How is SQL Parsed?

David Clement

September 2004

Oracle versions 7-8


SQL parsing is a sequence of six steps in two phases called "soft parsing" and "hard parsing." Soft parsing consists of the first three steps of the process, and hard parsing of the last three.

The first step in the soft parse is a syntax check of the SQL statement that has been submitted to the parser. This step determines if SQL keywords are identifiable, if a legal name follows the keyword "from," and so forth and so on.

The second step is a semantics check to determine if the tables, columns, stored code, and other entities referenced exist in the environment and if they are related to each other as the SQL statement requires, that is, if the columns unambiguously belong to the tables and so forth. At the same time, the parser checks permissions to determine if the user can access the data structures referenced. This design choice is basically why Oracle returns the ORA-00942 error, "Table does not exist," both for a semantics violation and for a permissions violation.

Now comes the outline check. At this point in the process, it is evident that this particular SQL statement could have been processed before, and so the parser now tries to find the statement in the SQL cache (also called the library cache) in the shared pool of the System Global Area (SGA).
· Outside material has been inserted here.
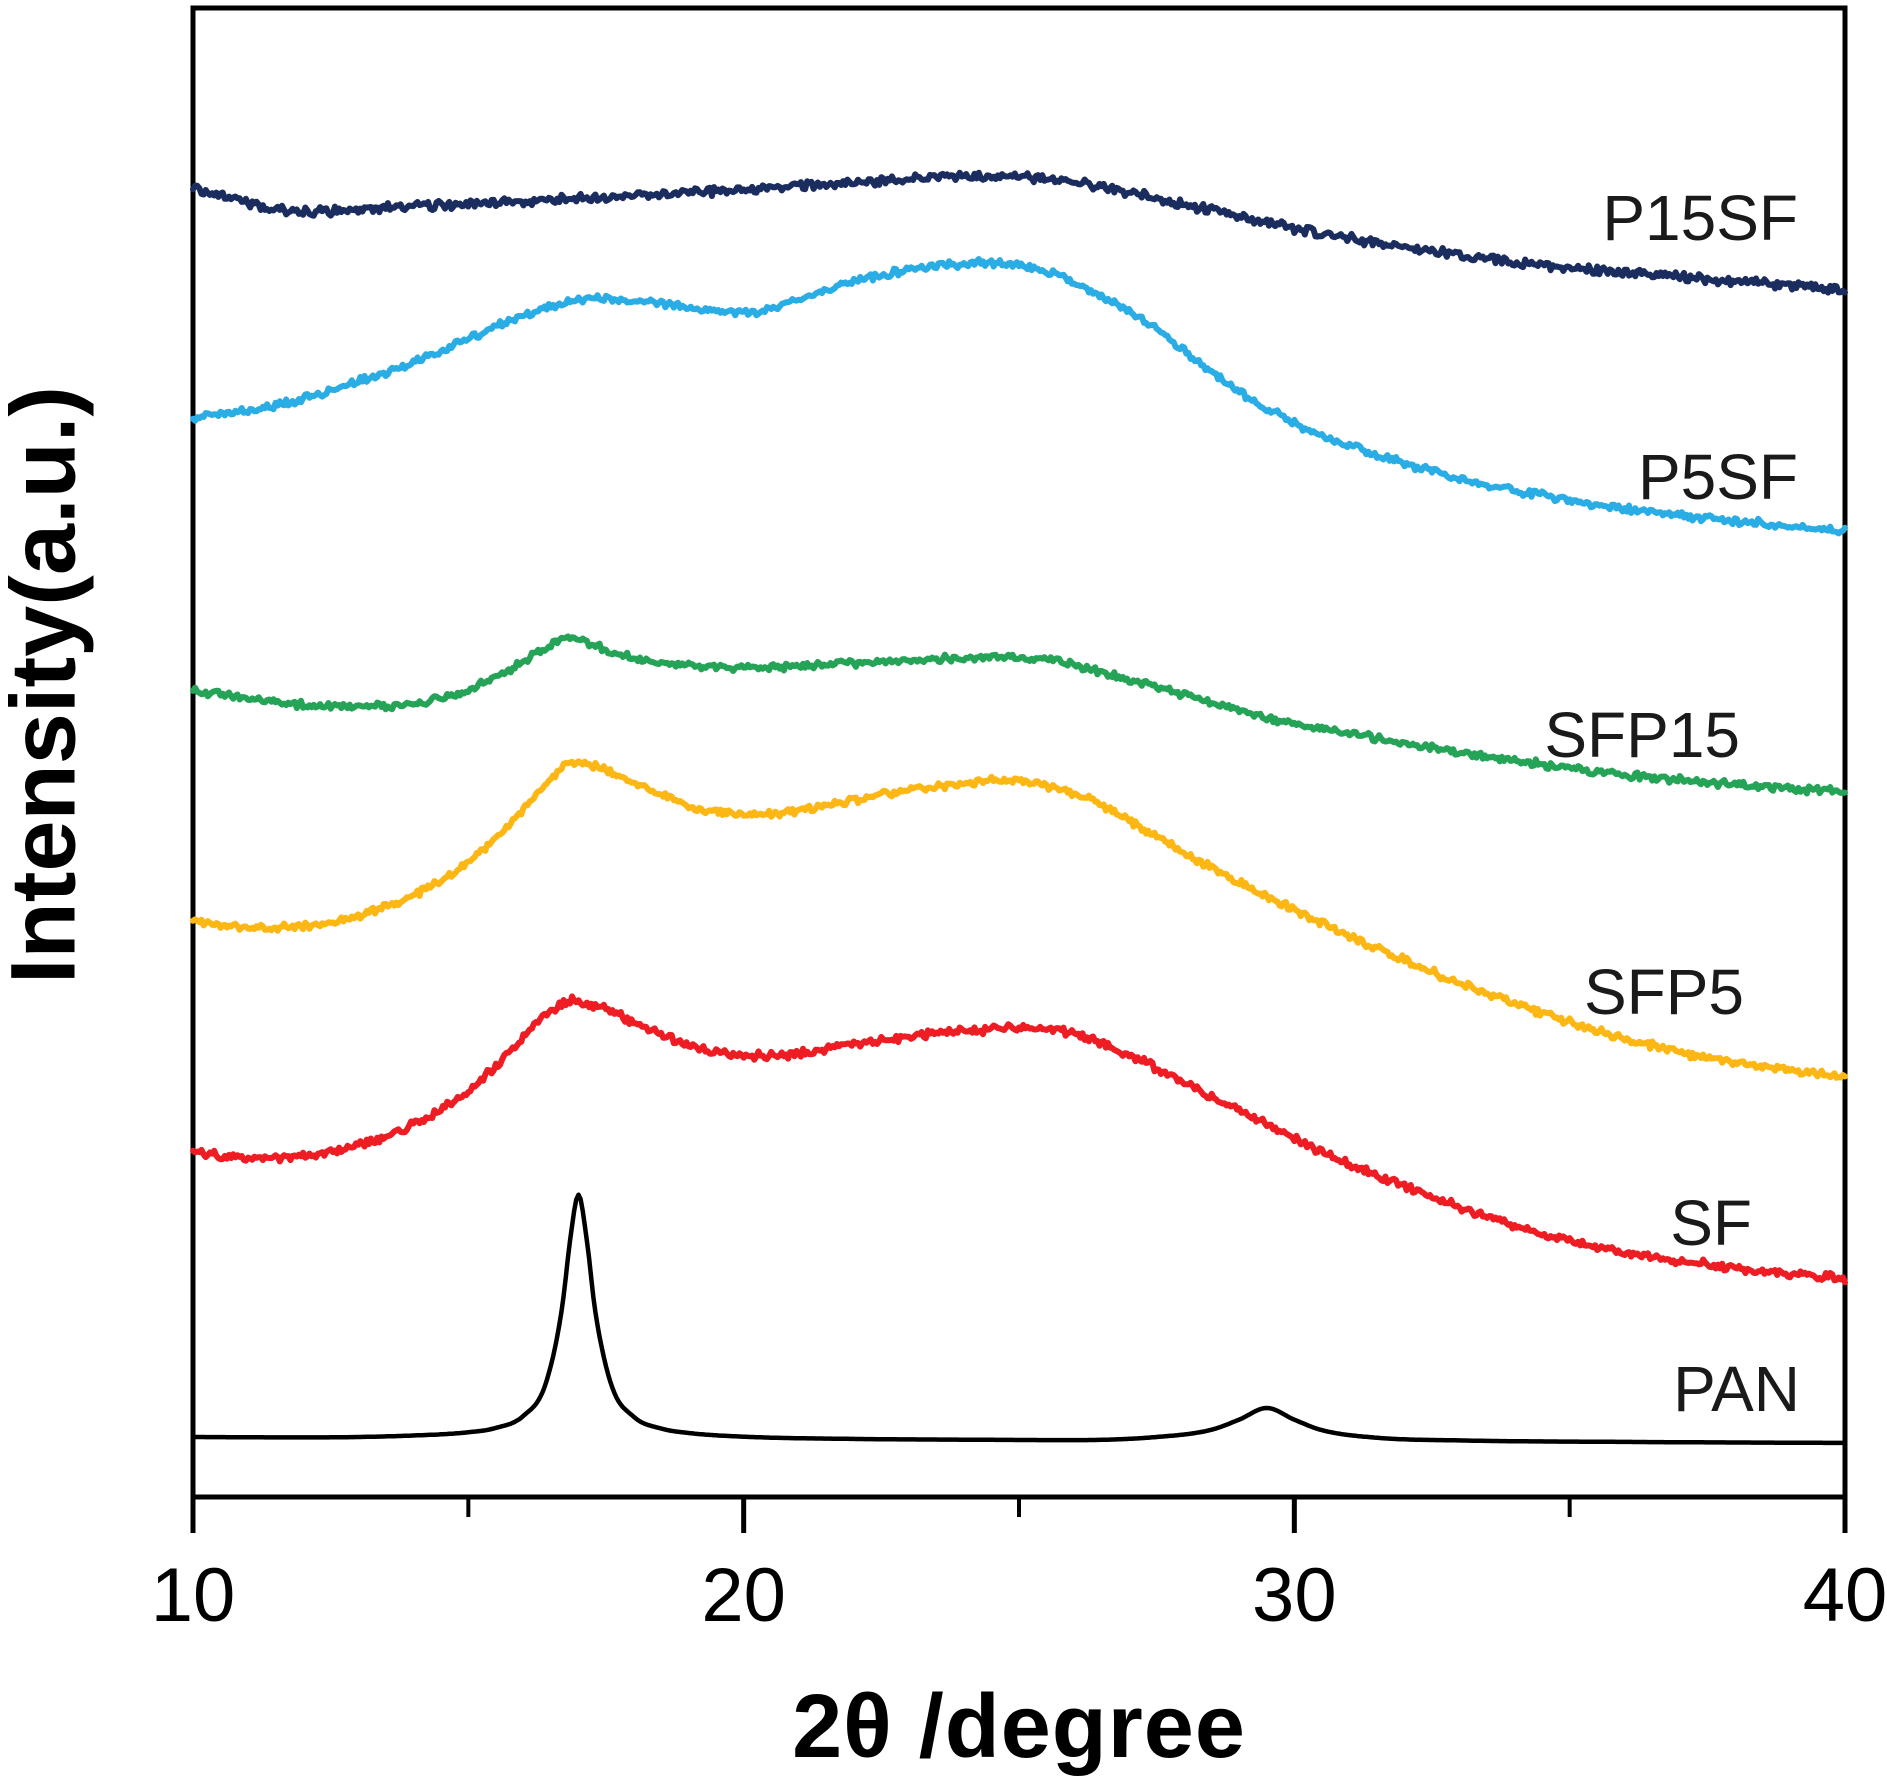 Image resolution: width=1887 pixels, height=1781 pixels. I want to click on curve-p15sf, so click(1019, 232). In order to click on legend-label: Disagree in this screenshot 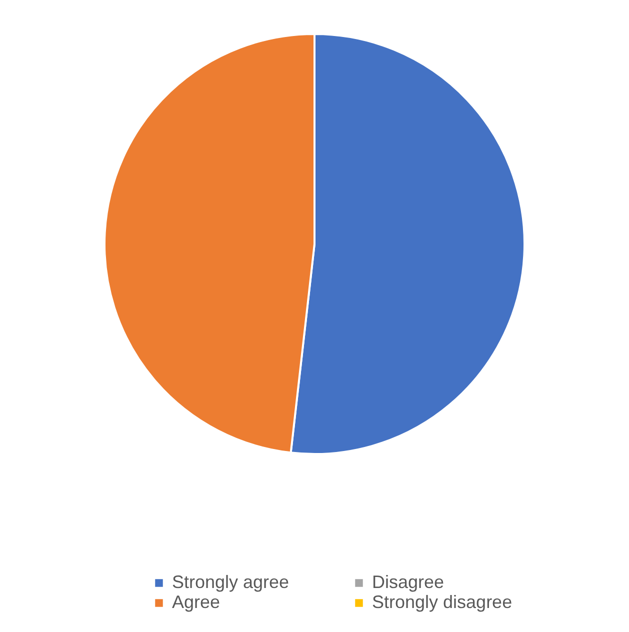, I will do `click(408, 582)`.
This cache contains recently processed SQL statements. The parser does not actually compare SQL statements byte by byte. Instead, it generates a hash value from the input literal and compares this to the hash values stored in the SQL cache. The hashing algorithm is affected by capitalization and even by white space, so the result of the comparison is almost the same as the result of a byte-by-byte or character-by-character comparison of string literals. If the hash value is matched, then the cursor and other memory structures previously allocated for the statement can be reused, if they still exist.

If the SQL statement could not be found in the cache or the memory structures have been lost (for example, because the cursor was overwritten by another cursor that was more urgently needed) then three more steps are required. Performing these three steps is what distinguishes the "hard parse" from the "soft parse."

Step four of the parsing process is generating execution plans for the SQL statement. The memory structures used for this purpose cannot be allowed to be corrupted and are therefore latched, that is, access to them is controlled by other memory structures called "latches." The execution plan generator must check for the latches and wait until they are released and acquire them before it can actually run.

Two Oracle initialization parameters, optimizer_search_limit and optimizer_max_permutations, limit the number of execution plans that will be generated. Their default values (5! and 80000) represent a compromise between the need to find the best execution plan and the need to finish generating execution plans in a reasonable amount of time.

Next, step five, the optimizer can assign a cost to each step in each execution plan. One of the optimizer's primary sources of information is database statistics such as the number of rows in a table, the table's high-water mark, the height of the indexes on that table, and so forth. The other primary source of information is operation ranks, assigned by Oracle engineers to the various row-source operations in the knowledge that certain data access methods and database kernel subroutines take longer than others.

From these two kinds of values, the optimizer calculates low costs for simple operations on small tables, and high costs for complex operations on large tables (unless something misleads it). Once this calculation is done, the optimizer simply chooses the cheapest execution plan from those available.

The final step is to generate a binary representation of the chosen execution plan and to cache it for fast access.

The soft parse consumes much less time than the hard parse. Also, since hard parsing requires memory latching, it scales worse than soft parsing (since anything serialized scales worse than an equivalent concurrent operation). For these reasons, it is important to use coding techniques that reduce hard parsing to a minimum.